The Indian banking system’s non-performing loans (NPL) ratio could rise to 4.4% by March 2015, according to a report by Standard and Poor’s Ratings Services.
India’s sluggish economic growth, rising interest rates and volatile currency are hitting the highly leveraged corporate sector, the report said. “We expect continued weakness in infrastructure-related loans, metals and mining, commercial real estate and construction-related sectors. We expect the banking sector's NPL ratio to surge to 4.4% of total loans by March 31, 2015, from 3.4% as of March 31, 2013, due to increased defaults among corporates.”
The report assessed the asset qualities of banks in emerging countries such as Brazil, Russia, India, China, Mexico, and Turkey (BRICMT). It said that banks in these countries will require large amounts of capital to support double-digit lending growth and comply with the new Basel-III norms. It said top-tier Indian banks are well placed to achieve Basel-III norms, but smaller banks may have difficulty in complying with them, leading to a consolidation in the industry. “Large Indian banks hold sufficient capital with reference to regulatory requirement, though in our opinion, adjusted for risk, this capital is moderate,” the report said.

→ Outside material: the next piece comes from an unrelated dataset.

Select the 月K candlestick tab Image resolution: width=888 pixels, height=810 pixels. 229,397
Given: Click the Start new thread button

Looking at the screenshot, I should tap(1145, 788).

Indian banks’ return on assets will be below 1% for the next two years due to high credit costs, which will result in a hit on earnings. The report also said the agency is maintaining a negative outlook for Indian banks for the rest of the year. “Their standalone credit profiles are higher than the sovereign ratings, but their ratings are constrained by the sovereign ratings as we don't expect these banks to withstand a sovereign-related stress. If we lower the sovereign ratings, we would downgrade the banks as well.”